I watched governor of Plateau state, Mr. Simon Lalong, last week, brief journalists at the end of the meeting where the decision on the mode of primary election was taken. He was eloquent enough to announce the manner by which the fate of the president would be decided at the presidential election primary; but, he was, however, somewhat incoherent when he announced that a different mode of selection, to wit: indirect primary election would be adopted for all other offices including governorship, federal and state legislative seats.
From all indications subsequent to that briefing, one can safely surmise that state governors on the party platform are obviously the ones insisting on the use of indirect primary election for their nomination and the reason is very clear. Many of them are detached from their party members who would not be restrained to express their displeasure by voting against them. In such situations, there could be some embarrassing outcomes of the primary elections nationwide.
In fact, it is clear that many of the state governors have not performed and cannot, therefore, be surefooted in their quest for return tickets. The fear of direct primary election was one of the veritable bugaboos that caused Governor Samuel Ortom of Benue state to exit the APC for the Peoples Democratic Party, PDP. That the governors have developed cold feet and are vehemently opposing the direct primary election speak volumes about their stewardships in the last three years or thereabout and the level of their fidelity to the mandate invested in them by the people.
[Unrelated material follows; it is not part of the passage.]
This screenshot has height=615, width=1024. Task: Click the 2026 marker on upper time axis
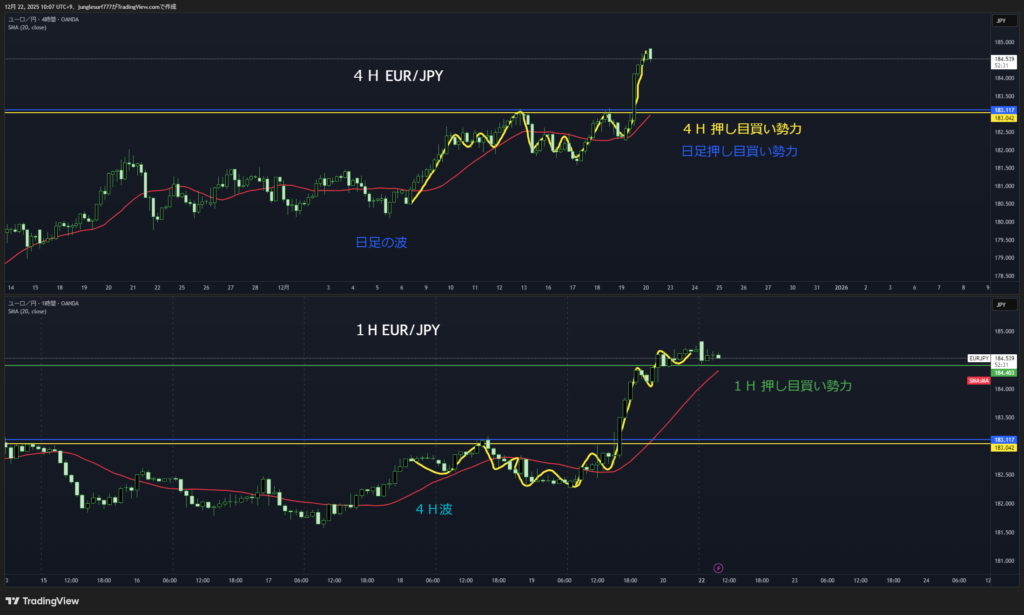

Besides, the governors’ seeming desperation confirms the claim that has all this while been made by some leaders of the APC, including Comrade Oshiomhole, to the effect that many of the governors and legislators won their elections on the crest of the countrywide approbation of Buhari’s presidential candidature of the APC in 2015. Indeed, Buhari’s popularity had rubbed off positively on the party platform such that a vast majority of APC candidates in the northern part of the country benefitted from the bandwagon effects of the Buhari phenomenon.
Put succinctly, without attachment to the Buhari persona, many of the current elective office holders in the northern region could not have won their elections. This explains the reason the governors, acting in concert with the state executive committee of the party in their respective states, are opposing the use of direct primary election for selection of candidates for elective positions in the state. For Buhari, the presidential primary using the direct mode represents his mock presidential election and that is beautiful.
The votes he polls nationwide from the primary could be used to measure how well-poised he is for the February 16, 2019 presidential election. Juxtaposed with his 15 million plus votes in 2015, the APC and Buhari’s strategists would be able to guesstimate the number of votes that the president would be able to poll in the forthcoming presidential election. It is believed that Buhari’s rabid multi-million supporters are waiting to revalidate his presidential mandate.
If the governors succeed to sidestep the direct primary election mode, through their chicanery and timid brinksmanship, they would have failed to prove their individual electoral mettle and merit; otherwise, they would have the opportunity to shatter the myth that many of them could not have won election in 2015 without being tied to the “apron string” of President Buhari candidature and countrywide popularity. Subjecting themselves to the direct mode will purify, beautify and reinforce their candidatures.